→ Required action 1: Decide whether each statement about the hospital apology article below agrees with it: (a) Mrs Tallis had a pacemaker inserted six days before her admission; (b) the settlement was worth €500,000; (c) an initial diagnosis of sepsis was made. For each, answer yes or no and quote the deciding words.
→ Required action 2: Reproduce the hospital apology article below word for word. Begin at the words "If an echo cardiogram" and stop after "to the family.".

→ Text block:
'Incalculable distress and grief' - hospital apologises to family of woman (68) who died two days after being admitted
A hospital has apologised in the High Court to the family of a 68-year old woman who died of a heart attack two days after she was admitted.
Mother-of-eight, Bridget Tallis, had a heart pacemaker inserted six days before she was admitted to St Luke’s Hospital in Kilkenny three years ago with what was claimed were symptoms of fluid building up in the sac around her heart.
But, the court heard, there was an alleged failure to diagnose perforation of the right ventricle which is a known complication of pacemaker implantation and she died of cardiac arrest on March 27, 2015.
The family's counsel, Patrick Treacy, told Mr Justice Anthony Barr an initial diagnosis of sepsis was made.
If an echo cardiogram had been performed, the fluid build up - cardiac tamponade - would have been diagnosed and the fluid could have been drained, he said.
If this had occurred on March 25 or 26, it is likely Mrs Tallis, who has 13 grandchildren, would have survived, he said.
The apology was read to the court as part of a €250,000 settlement of an action by the family of Ms Tallis, Lacken Drive, Kilkenny, over the circumstances of her care at the hospital when she was brought to A&E vomiting.
St Luke's accepted responsibility for the circumstances leading to her death and "sincerely apologised" to the family.
The statement added: "The staff in St Luke’s Hospital, Kilkenny, are truly sorry for the failure to diagnose the true cause of Mrs Tallis’s ill health during the period March 25 to March 27, 2015, and this is deeply regretted by all involved.
"The incalculable distress and grief that has been caused to you and to the members of your respective families by these shortcomings is sincerely regretted by all the persons who were involved in the care of the late Mrs Tallis during these dates."
The hospital said it wished to confirm that steps had been taken in relation to the recommendations of the inquest into her death. They included a review of the Tallis case with input from a cardiologist and a review of access to the hospital wards and emergency incidents due to the delay in access to the ward in this case.
"It is hoped these steps arising from the untimely death of the late Mrs Tallis now serves to significantly reduce the risk of the tragic circumstances giving rise to her from occurring again," the statement said.

→ Raw data:
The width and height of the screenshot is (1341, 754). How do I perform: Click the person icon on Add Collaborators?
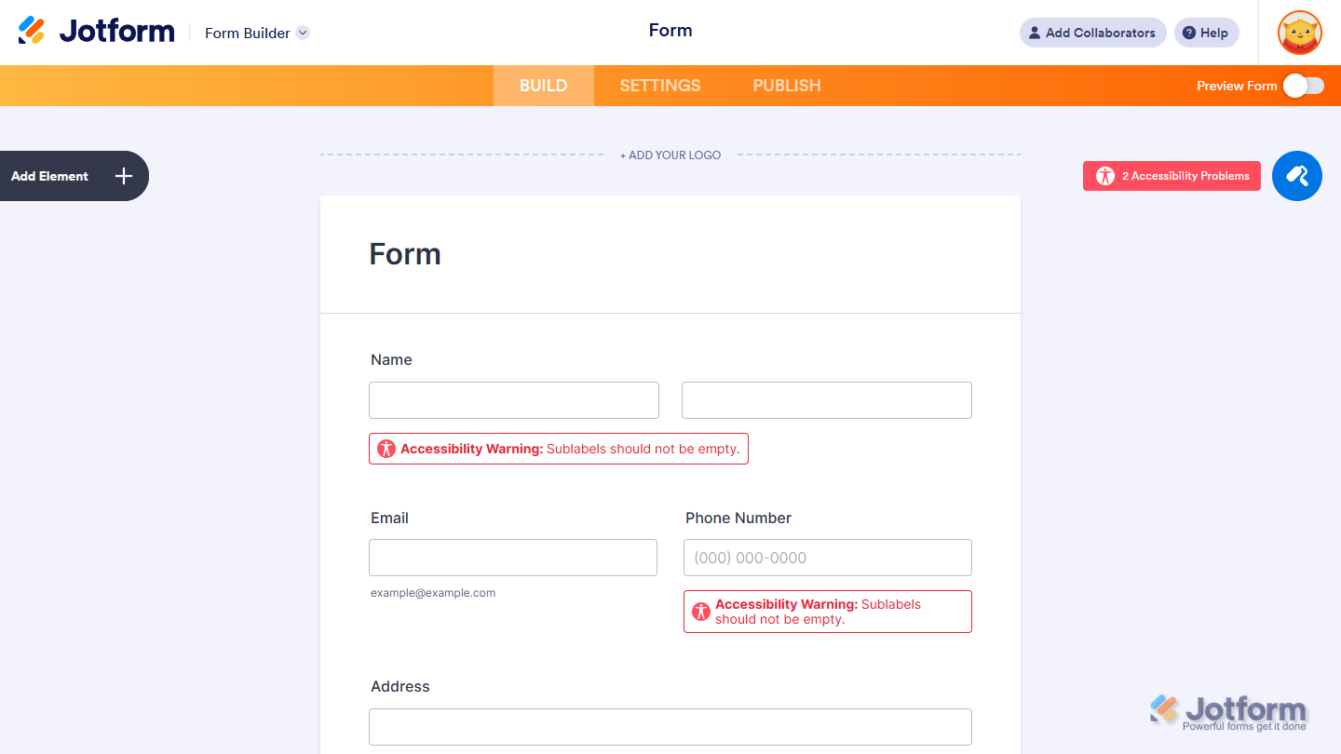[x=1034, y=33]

--

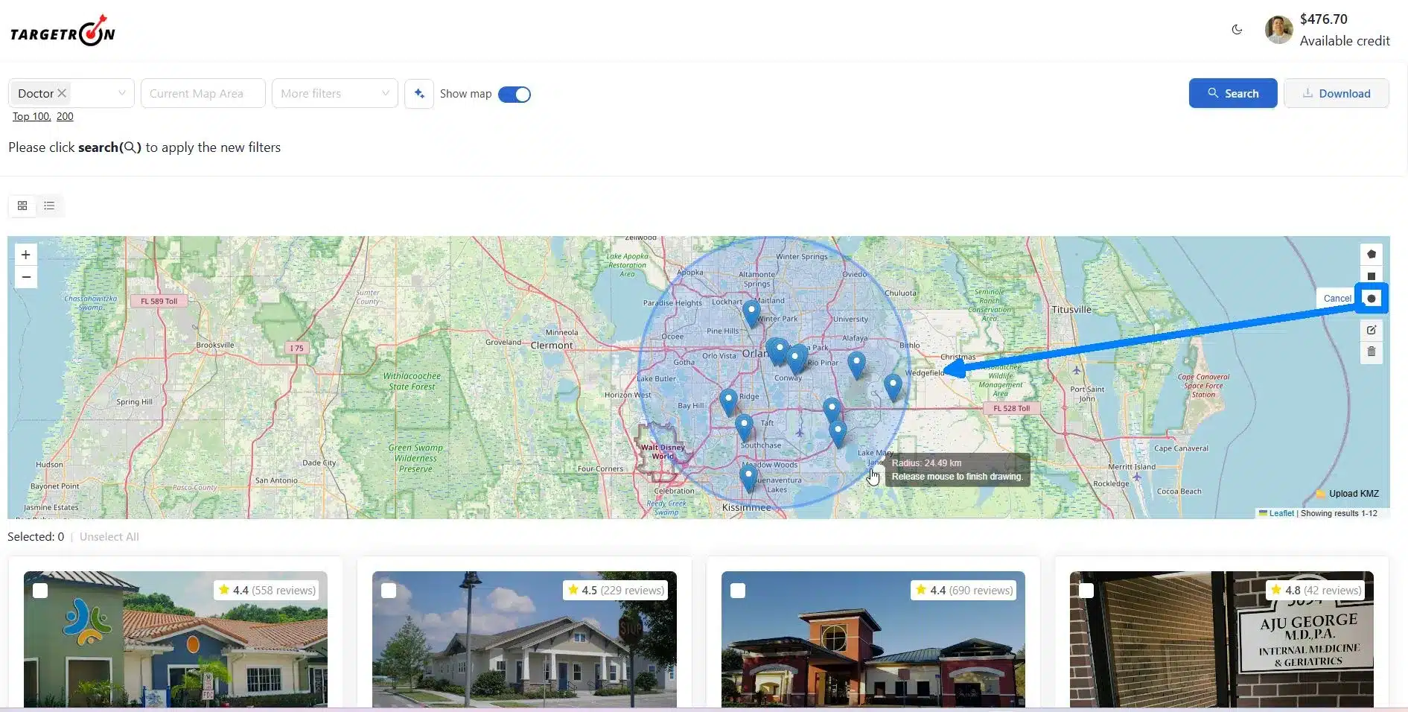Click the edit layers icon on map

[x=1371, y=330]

→ Exercise result 1:
(a) Yes: "had a heart pacemaker inserted six days before she was admitted"
(b) No: "a €250,000 settlement"
(c) Yes: "an initial diagnosis of sepsis was made"

→ Exercise result 2:
If an echo cardiogram had been performed, the fluid build up - cardiac tamponade - would have been diagnosed and the fluid could have been drained, he said.
If this had occurred on March 25 or 26, it is likely Mrs Tallis, who has 13 grandchildren, would have survived, he said.
The apology was read to the court as part of a €250,000 settlement of an action by the family of Ms Tallis, Lacken Drive, Kilkenny, over the circumstances of her care at the hospital when she was brought to A&E vomiting.
St Luke's accepted responsibility for the circumstances leading to her death and "sincerely apologised" to the family.